The expanding role of the ER translocon in membrane protein folding

Abstract

Eukaryotic polytopic membrane proteins are cotranslationally inserted into the ER membrane by a multisubunit protein-conducting channel called the Sec61 translocon. Although most major translocon components have been identified and reconstituted, their stoichiometry and functional organization remain unknown. This has led to speculative and sometimes conflicting models describing how multiple transmembrane (TM) segments might be oriented and integrated during nascent polytopic protein biogenesis.
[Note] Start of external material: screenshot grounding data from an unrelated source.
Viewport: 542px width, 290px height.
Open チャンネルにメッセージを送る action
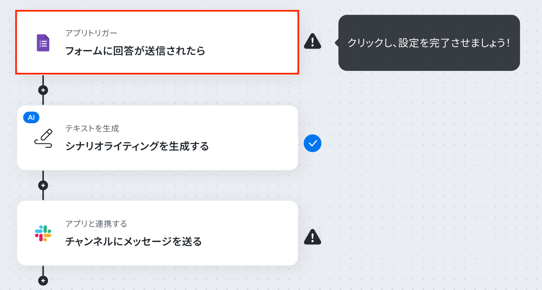tap(158, 233)
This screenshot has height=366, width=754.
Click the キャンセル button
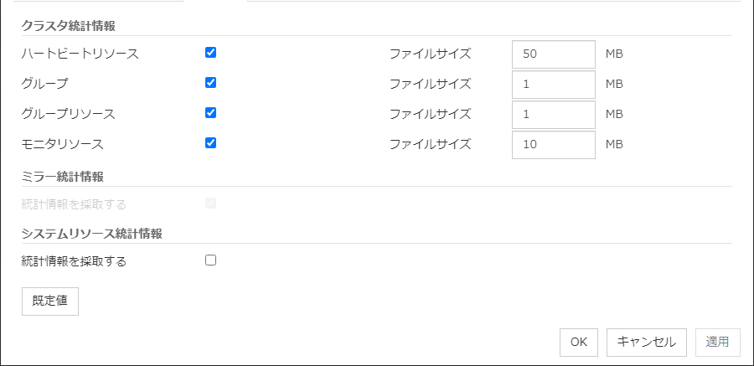click(646, 342)
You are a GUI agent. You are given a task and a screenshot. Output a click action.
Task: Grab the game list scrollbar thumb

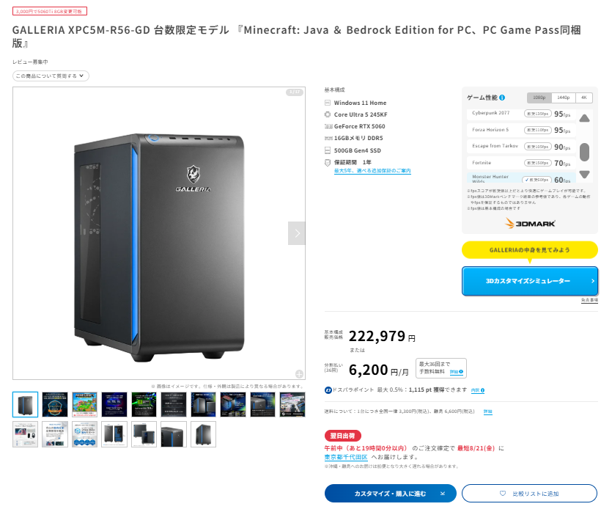coord(584,152)
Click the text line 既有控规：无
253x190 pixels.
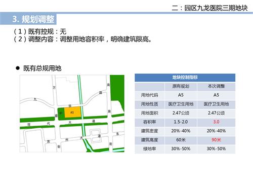pyautogui.click(x=40, y=31)
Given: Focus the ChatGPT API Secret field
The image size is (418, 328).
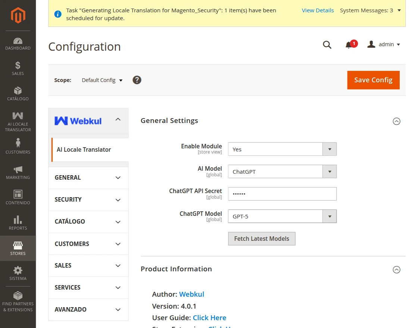Looking at the screenshot, I should tap(282, 194).
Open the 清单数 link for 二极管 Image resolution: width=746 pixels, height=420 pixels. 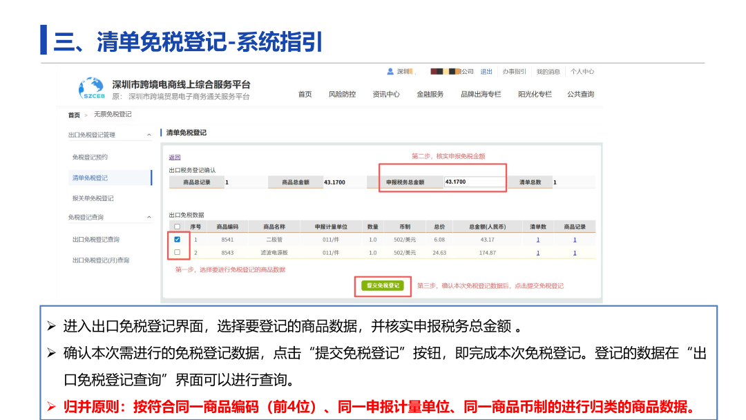click(x=537, y=240)
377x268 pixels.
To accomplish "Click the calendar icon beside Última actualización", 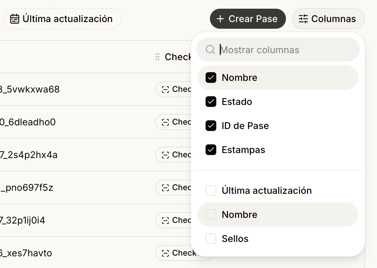I will point(15,19).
Kida et al. (see p. 1441 of this issue) shed new insight into this area by demonstrating that functional translocons exhibit a remarkable flexibility by simultaneously accommodating at least two hydrophilic translocating peptides that are separated by multiple hydrophobic TMs. These surprising findings support an expanded role for the translocon in membrane protein biogenesis and require reassessment of current views based on a single small functional pore.

Figure 1.

Potential orientation of multiple peptide segments in the translocon. (A) Truncated integration intermediates of Kida et al. (2007) showing N- and C-terminal hydrophilic peptides (dashed lines) and hydrophobic TMs (yellow ovals) retained in a TM orientation within the translocon (blue disc) by cytosolic streptavidin (SA)-avidin binding peptide (ABP) and peptidyl tRNA. In both intermediates, release of SA with biotin results in N terminus translocation. (B) Potential configurations of Sec61αβγ heterotrimer (gray cylinder) within an assembled translocon. Four subunits with lateral exit sites (arrows) accommodate only one TM, whereas (ii) two front-to-front subunits, (iii) four front-to-front subunits, or (iv) a single large pore could potentially accommodate multiple peptide regions.